[Source records]
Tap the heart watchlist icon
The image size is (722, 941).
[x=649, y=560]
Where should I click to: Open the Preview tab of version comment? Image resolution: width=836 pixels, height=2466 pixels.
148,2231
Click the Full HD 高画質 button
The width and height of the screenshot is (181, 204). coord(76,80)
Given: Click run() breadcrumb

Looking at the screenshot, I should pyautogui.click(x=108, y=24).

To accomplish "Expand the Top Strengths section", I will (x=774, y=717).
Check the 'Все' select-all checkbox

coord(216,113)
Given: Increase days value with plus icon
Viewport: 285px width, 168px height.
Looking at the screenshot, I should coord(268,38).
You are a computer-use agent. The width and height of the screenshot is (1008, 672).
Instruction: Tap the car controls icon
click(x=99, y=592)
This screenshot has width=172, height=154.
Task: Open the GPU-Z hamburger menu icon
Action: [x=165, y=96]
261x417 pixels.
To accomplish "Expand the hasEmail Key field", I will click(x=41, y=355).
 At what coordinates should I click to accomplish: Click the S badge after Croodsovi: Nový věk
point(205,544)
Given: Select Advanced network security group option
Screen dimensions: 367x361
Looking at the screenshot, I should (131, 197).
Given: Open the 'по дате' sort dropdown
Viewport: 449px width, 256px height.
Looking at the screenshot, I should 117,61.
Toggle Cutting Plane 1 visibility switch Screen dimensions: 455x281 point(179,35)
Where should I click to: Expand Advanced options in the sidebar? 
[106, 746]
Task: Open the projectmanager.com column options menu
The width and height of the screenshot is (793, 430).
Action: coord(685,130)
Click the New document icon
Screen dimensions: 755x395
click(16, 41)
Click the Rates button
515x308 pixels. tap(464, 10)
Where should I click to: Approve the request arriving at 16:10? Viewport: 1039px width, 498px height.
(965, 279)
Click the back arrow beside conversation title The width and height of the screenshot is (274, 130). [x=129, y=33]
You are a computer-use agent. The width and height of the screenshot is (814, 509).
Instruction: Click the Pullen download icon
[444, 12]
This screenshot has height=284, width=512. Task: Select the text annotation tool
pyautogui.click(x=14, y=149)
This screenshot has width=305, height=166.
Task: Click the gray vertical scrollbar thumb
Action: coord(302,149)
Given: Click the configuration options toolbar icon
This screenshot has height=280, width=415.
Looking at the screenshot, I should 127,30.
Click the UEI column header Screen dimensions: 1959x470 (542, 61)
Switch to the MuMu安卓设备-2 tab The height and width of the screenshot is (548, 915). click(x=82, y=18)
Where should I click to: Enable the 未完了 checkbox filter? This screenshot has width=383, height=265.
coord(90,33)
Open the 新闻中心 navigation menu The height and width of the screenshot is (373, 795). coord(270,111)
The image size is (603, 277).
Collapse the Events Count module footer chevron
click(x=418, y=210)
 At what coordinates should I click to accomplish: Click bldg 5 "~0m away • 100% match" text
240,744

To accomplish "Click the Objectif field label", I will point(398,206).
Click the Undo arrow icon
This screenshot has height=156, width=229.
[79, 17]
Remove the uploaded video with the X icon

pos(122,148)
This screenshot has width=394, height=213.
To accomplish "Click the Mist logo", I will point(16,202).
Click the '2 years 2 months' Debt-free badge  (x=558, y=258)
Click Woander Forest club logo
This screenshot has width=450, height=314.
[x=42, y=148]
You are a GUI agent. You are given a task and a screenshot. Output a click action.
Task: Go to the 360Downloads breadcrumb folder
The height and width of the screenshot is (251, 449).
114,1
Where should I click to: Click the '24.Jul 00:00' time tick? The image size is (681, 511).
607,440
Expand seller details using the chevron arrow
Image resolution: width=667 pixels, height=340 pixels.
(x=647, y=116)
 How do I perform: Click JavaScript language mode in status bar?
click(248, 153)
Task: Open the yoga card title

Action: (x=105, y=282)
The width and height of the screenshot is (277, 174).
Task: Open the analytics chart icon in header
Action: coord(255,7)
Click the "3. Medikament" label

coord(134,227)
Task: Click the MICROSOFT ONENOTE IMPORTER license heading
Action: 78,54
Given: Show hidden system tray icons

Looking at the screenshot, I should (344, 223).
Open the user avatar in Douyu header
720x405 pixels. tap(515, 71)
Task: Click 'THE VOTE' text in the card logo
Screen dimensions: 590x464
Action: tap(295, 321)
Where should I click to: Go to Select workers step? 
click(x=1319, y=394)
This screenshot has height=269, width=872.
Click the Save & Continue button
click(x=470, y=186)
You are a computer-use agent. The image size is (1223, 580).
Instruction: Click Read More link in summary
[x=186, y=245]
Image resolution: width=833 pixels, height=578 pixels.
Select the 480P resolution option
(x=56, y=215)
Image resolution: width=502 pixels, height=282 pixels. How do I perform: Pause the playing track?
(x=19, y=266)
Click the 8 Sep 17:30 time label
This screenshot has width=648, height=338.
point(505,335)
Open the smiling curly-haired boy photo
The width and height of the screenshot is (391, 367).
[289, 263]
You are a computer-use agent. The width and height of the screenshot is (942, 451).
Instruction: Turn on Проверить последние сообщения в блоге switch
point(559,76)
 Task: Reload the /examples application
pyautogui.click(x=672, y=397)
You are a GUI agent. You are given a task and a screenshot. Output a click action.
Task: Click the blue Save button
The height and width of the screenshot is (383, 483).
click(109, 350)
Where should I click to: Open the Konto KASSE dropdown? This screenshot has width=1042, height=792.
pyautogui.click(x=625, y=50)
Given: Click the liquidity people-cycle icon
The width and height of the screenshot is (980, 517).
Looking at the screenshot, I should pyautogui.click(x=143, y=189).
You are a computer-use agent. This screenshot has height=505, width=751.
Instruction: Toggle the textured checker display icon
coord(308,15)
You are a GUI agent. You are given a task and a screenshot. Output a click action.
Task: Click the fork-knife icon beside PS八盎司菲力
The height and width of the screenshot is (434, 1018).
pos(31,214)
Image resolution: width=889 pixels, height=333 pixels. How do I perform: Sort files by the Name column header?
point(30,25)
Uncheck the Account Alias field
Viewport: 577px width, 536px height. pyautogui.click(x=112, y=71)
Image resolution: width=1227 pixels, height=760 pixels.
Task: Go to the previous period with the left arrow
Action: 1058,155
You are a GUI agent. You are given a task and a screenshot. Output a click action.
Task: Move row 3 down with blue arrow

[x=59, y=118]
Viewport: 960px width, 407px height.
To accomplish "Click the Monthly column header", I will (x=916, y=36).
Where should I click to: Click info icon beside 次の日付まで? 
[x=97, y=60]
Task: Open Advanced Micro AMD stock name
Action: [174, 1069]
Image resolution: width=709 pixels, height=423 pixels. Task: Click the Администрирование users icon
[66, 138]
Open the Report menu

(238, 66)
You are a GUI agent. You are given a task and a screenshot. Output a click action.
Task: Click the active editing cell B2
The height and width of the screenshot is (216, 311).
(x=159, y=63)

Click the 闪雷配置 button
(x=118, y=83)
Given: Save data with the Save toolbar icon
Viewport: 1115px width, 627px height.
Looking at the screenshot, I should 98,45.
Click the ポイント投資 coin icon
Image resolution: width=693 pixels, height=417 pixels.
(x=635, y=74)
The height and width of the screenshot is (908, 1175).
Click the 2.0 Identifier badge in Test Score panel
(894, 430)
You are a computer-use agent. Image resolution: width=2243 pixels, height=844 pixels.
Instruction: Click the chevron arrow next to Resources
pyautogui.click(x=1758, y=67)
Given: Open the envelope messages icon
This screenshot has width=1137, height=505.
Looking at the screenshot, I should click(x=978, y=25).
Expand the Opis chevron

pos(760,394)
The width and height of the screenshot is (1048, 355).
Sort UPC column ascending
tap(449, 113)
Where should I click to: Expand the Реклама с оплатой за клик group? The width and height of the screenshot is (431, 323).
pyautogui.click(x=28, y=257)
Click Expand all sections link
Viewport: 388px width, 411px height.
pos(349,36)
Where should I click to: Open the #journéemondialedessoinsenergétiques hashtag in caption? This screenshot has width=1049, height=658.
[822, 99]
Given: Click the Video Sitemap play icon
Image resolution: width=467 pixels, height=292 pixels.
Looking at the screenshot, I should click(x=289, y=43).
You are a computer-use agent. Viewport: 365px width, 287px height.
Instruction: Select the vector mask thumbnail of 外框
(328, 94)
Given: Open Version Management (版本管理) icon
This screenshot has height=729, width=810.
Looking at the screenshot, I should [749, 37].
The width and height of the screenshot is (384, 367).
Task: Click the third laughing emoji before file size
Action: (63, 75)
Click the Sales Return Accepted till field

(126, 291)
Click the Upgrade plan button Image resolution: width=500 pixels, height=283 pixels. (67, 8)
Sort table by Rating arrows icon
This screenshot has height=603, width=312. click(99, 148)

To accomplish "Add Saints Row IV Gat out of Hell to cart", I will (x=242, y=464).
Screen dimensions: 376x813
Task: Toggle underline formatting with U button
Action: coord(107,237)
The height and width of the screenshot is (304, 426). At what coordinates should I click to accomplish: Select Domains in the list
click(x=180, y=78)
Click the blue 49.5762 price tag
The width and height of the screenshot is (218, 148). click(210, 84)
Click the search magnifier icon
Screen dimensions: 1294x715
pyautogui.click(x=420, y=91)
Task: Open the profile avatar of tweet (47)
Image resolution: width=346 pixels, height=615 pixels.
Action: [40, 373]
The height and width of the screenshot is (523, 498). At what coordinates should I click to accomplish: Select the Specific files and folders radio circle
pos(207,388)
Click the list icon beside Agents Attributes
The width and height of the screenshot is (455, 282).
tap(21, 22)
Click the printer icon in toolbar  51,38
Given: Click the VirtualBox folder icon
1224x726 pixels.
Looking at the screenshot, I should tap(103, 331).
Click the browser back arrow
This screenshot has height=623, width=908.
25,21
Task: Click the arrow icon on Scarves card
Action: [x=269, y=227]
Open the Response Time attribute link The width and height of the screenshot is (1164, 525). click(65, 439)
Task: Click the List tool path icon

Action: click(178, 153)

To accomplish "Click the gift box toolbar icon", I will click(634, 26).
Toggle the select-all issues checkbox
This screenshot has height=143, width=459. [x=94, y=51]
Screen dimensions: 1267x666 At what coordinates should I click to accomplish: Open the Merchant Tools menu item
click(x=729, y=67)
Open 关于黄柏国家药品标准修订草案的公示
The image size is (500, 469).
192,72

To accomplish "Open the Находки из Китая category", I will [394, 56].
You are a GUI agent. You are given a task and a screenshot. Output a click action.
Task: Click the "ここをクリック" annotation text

[Brief]
Filter on the word "toolbar": copy each matching line from the entries above.

[Solved problem]
Given: Click the configuration options toolbar icon
Given: Save data with the Save toolbar icon
Click the printer icon in toolbar  51,38
To accomplish "Click the gift box toolbar icon", I will click(634, 26).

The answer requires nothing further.